Aggregate plots showing the distribution of CG dinucleotide (black) at ±1kb around SAR-seq summit overlaid with SAR-seq signal (red).
In summary, we describe a new method that enables genome-wide mapping of sites of DNA repair in post-mitotic cells. Our findings identify enhancers as hotspots of endogenous DNA single-strand break repair in human post-mitotic neurons, and may explain why this important DNA repair process is crucial for maintaining the functionality and viability during neuronal aging.

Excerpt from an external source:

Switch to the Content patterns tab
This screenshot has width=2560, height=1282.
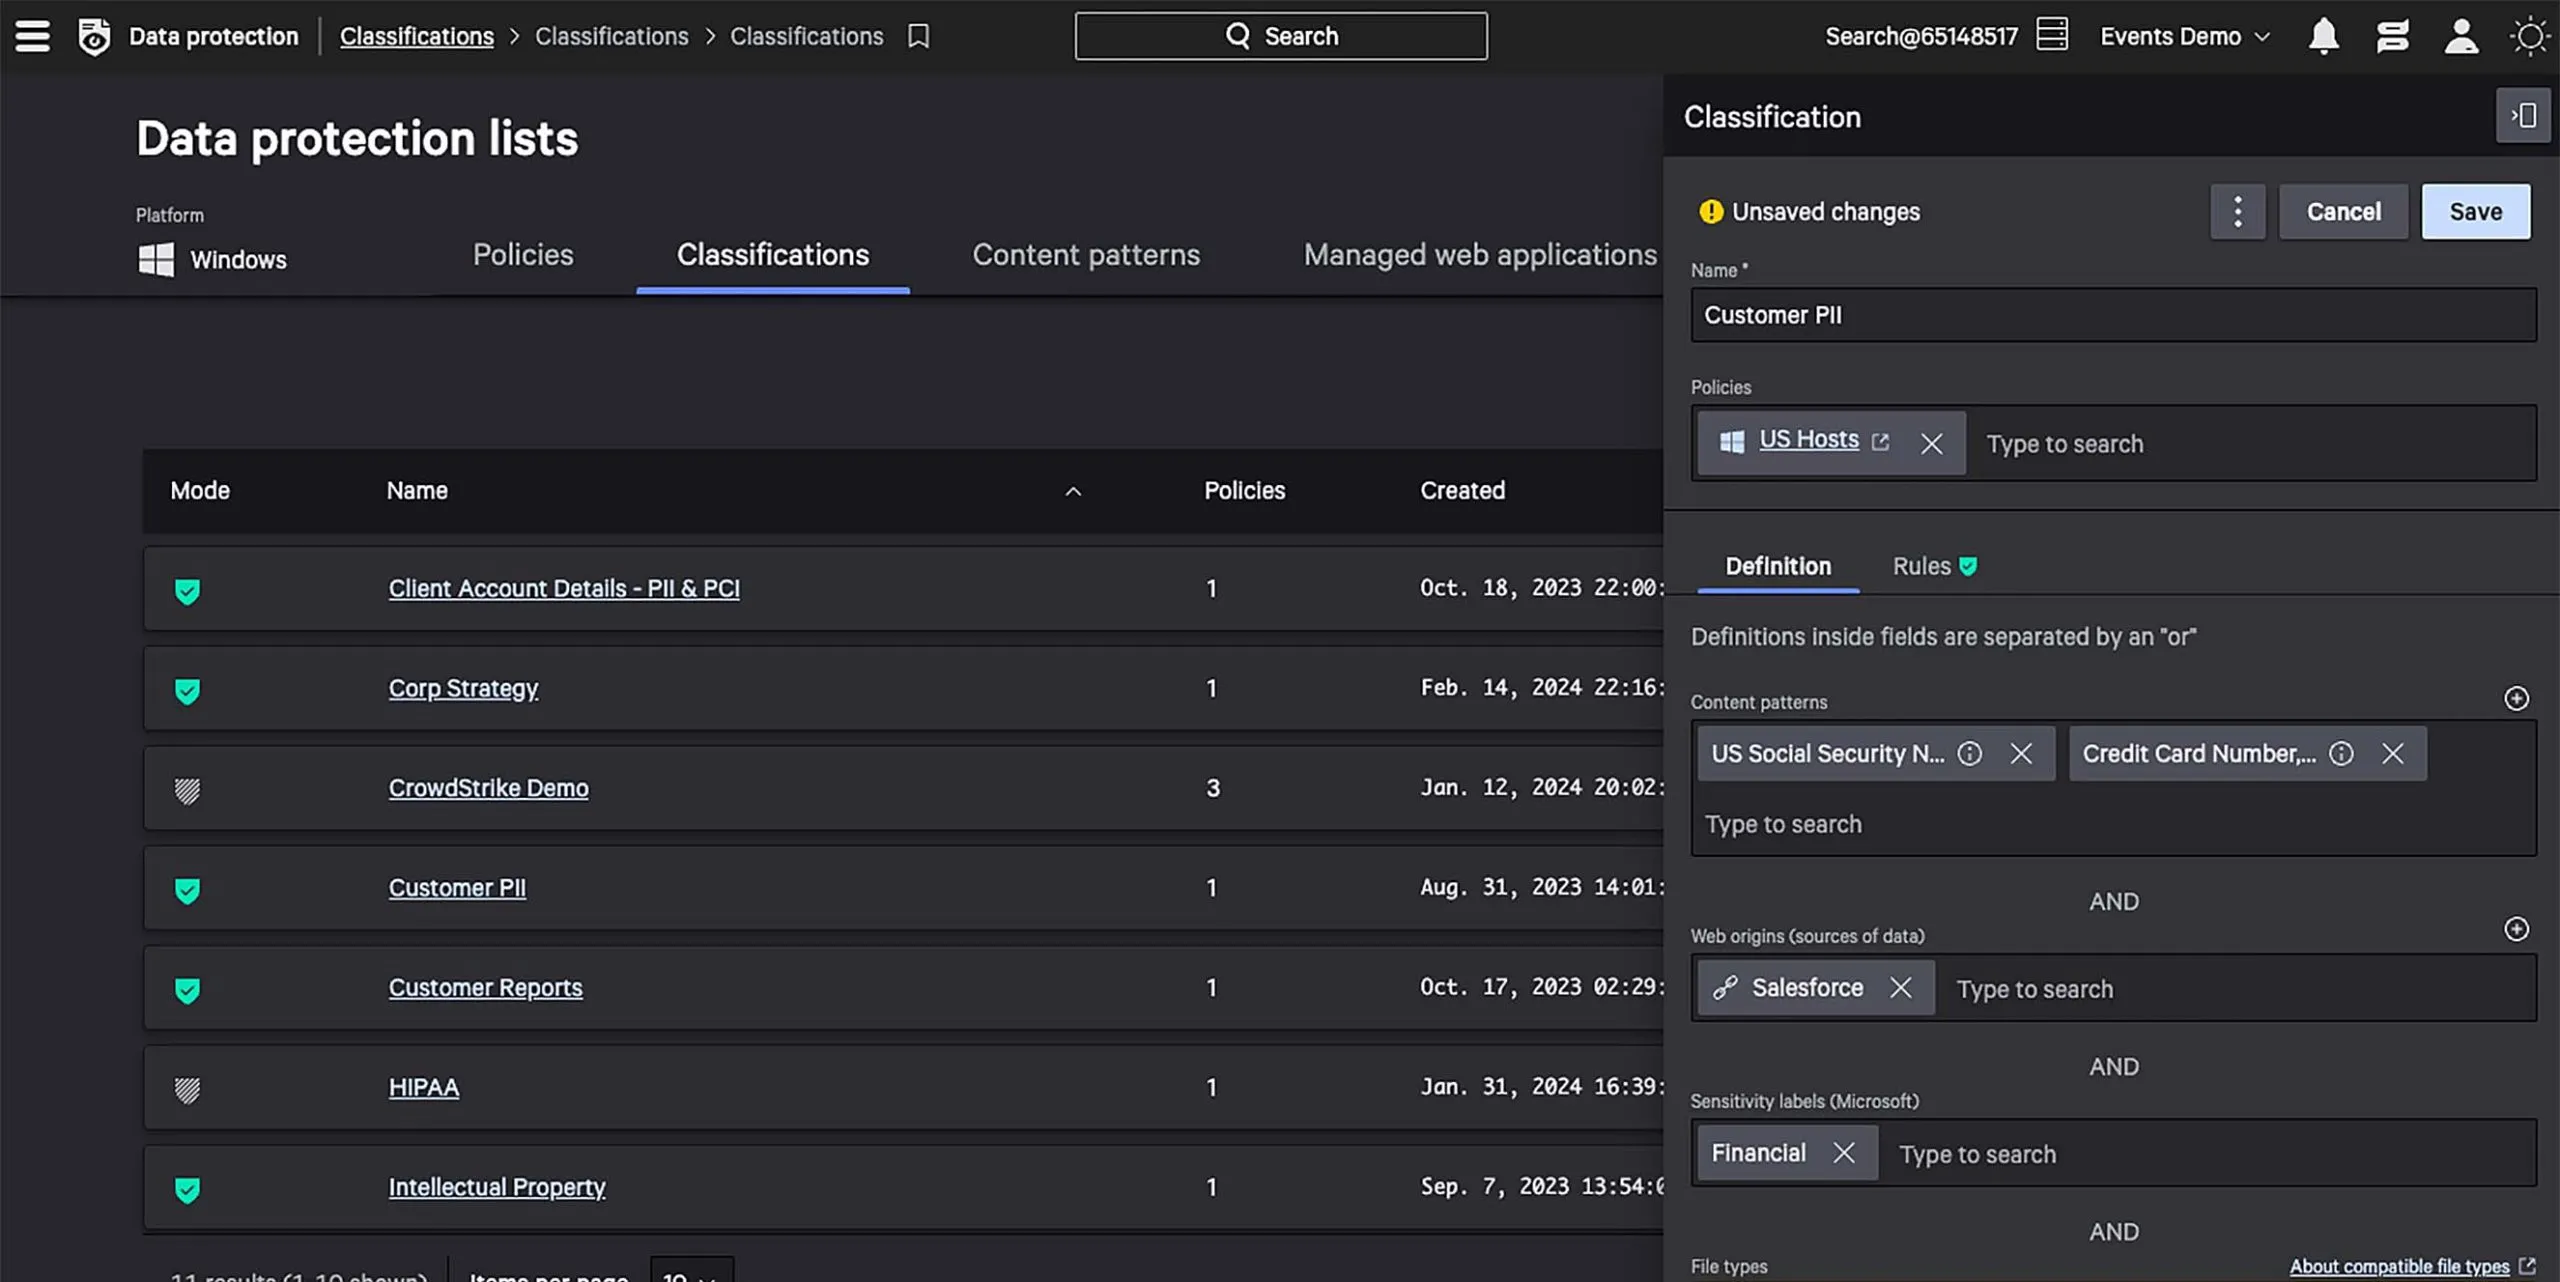pyautogui.click(x=1086, y=255)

Note: During the preparation of this manuscript, we became aware of the closely related work of D. Ried et al., which demonstrated recurrent DNA repair sites in embryonic stem cell-derived neurons. doi: https://doi.org/10.1101/2020.03.25.008490
Author Contributions
W.W., S.E.H., W.J.N., J.P., K.W.C., M.E.W., and A.N. designed the study. S.E.H., W.J.N., J.P., performed most of the experiments with assistance from K.S., J.C-M., E.C., R.P., D.W., H.-Y., S.C., M.P. on certain experiments. A.C. developed SAR-seq in the A.N. lab, W.W. designed bioinformatics pipelines and performed data analysis, and designed the figures. H.H., P.J.M and A.C provided insights. K.W.C., M.E.W., and A.N. analyzed and interpreted data and wrote the paper. W.W., S.E.H., W.J.N., J.P., helped edit the paper. M.E.W. and A.N. supervised the study.
Acknowledgments
We thank Michael Kruhlak, Yilun Sun, Yves Pommier, and Kai Ge for helpful discussions and reagents; KWC is supported by Programme Grants from the UK Medical Research Council (MR/P010121/1), Cancer Research-UK (C6563/A7322), and by ERC Advanced Investigator (SIDSCA 694996) and Royal Society Wolfson Research Merit Awards; The M.W. laboratory is supported by the NINDS Intramural Research Program. S.E.H. received funding from the Brightfocus Foundation. The A.N. laboratory is supported by the Intramural Research Program of the NIH, an Ellison Medical Foundation Senior Scholar in Aging Award (AG-SS-2633-11), the Department of Defense Awards (W81XWH-16-1-599 and W81XWH-19-1-0652), the Alex’s Lemonade Stand Foundation Award, and an NIH Intramural FLEX Award.